__What to work on__:
A - What estimated price does the MSI P55a Fuzion review give for the board?
B - Return the portion of the MSI P55a Fuzion review from "The rear of" to "see something different.", copied word for word.

__Given text__:

--- START ---

MSI P55a Fuzion Review
A Close Look
Published: 7th August 2010 | Source: MSI | Price: £250 est. |

A Close Look
If the key to a products packaging is to make it distinctive and eye-catching, the Fuzion has it absolutely nailed. Big product name, the major key feature in a little information panel, and a nice subtle logo that neatly shows the merger between teams red and green (ATI and nVidia) in a cross. One could almost say a fusion of the two technologies.
The rear of the box still rightly gives most of its attention to the Fuzion side of things, leaving the bottom half to cover the power phases, military class chokes etc.
Opening up the box we find quite a small supply of accessories. The fairly standard SATA cables and IO Shield, along with the motherboard manual, and a separate manual for the Lucid chip.
Taking look at the board itself we see that MSI have stuck to the gorgeous black and blue look, with gun-metal .. umm.. metal. It really does look fabulous in the flesh and is such a change from the standard red and black it's just nice to see something different.

--- END ---

__Supplied entries__:
--- START ---

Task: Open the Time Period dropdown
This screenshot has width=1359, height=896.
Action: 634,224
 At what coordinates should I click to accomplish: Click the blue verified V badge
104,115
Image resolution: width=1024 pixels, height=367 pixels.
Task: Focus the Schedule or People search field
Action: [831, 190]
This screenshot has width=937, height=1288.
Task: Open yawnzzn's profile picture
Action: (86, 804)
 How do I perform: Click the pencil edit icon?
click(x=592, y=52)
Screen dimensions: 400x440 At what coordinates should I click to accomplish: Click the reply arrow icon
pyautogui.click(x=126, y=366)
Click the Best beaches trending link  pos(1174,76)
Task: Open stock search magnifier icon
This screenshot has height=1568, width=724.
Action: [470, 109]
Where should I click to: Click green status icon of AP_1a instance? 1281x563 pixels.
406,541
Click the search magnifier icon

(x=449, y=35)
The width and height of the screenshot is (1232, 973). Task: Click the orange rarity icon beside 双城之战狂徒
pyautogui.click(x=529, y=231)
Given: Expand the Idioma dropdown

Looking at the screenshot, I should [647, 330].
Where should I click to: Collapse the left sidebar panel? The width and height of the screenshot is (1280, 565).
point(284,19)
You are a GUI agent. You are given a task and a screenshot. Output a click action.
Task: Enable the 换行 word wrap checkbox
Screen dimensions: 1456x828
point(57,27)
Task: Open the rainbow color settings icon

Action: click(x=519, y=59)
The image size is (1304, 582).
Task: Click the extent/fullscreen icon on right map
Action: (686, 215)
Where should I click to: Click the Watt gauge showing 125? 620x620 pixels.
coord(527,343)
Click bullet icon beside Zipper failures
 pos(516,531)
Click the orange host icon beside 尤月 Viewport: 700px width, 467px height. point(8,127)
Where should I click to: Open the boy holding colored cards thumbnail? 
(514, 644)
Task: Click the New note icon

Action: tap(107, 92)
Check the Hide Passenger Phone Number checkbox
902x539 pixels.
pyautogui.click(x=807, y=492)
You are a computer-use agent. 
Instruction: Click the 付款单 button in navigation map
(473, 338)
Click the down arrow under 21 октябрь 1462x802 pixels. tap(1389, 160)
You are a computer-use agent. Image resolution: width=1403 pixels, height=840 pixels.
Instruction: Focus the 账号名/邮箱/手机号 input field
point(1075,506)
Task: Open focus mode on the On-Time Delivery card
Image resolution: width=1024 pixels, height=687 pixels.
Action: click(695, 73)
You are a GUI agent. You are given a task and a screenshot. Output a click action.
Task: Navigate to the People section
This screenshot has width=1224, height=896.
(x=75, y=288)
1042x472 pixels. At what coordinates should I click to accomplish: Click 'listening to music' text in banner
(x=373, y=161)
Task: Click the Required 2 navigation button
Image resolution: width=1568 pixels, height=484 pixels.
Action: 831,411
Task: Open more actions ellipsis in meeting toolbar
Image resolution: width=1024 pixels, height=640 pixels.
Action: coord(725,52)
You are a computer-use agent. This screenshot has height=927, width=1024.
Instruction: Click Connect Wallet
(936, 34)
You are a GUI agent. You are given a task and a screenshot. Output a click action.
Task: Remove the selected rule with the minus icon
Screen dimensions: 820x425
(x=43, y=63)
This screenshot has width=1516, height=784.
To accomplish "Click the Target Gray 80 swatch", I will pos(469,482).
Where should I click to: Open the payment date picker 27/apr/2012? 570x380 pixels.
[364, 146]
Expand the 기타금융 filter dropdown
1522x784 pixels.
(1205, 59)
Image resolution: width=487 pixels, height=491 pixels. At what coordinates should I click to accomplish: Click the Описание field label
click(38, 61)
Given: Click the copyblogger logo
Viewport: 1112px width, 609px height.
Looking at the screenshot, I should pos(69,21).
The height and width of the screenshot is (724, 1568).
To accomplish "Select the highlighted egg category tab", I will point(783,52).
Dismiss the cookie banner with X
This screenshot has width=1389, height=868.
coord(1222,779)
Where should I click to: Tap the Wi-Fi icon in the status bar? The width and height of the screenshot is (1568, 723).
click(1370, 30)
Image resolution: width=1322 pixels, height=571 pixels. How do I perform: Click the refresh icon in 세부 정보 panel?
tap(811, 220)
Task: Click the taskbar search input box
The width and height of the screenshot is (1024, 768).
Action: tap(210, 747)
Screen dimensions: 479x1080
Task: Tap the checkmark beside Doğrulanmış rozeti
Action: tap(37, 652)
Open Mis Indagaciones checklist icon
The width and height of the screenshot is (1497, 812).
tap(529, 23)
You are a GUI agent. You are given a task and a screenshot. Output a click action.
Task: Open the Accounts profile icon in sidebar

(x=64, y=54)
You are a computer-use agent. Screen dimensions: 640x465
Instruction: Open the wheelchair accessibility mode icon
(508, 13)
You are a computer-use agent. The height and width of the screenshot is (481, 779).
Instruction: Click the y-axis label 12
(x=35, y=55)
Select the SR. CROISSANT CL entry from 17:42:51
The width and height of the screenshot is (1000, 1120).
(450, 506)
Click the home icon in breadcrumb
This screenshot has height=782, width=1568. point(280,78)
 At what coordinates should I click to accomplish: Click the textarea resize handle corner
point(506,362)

--- END ---

__Set of answers__:
A - £250

B -
The rear of the box still rightly gives most of its attention to the Fuzion side of things, leaving the bottom half to cover the power phases, military class chokes etc.
Opening up the box we find quite a small supply of accessories. The fairly standard SATA cables and IO Shield, along with the motherboard manual, and a separate manual for the Lucid chip.
Taking look at the board itself we see that MSI have stuck to the gorgeous black and blue look, with gun-metal .. umm.. metal. It really does look fabulous in the flesh and is such a change from the standard red and black it's just nice to see something different.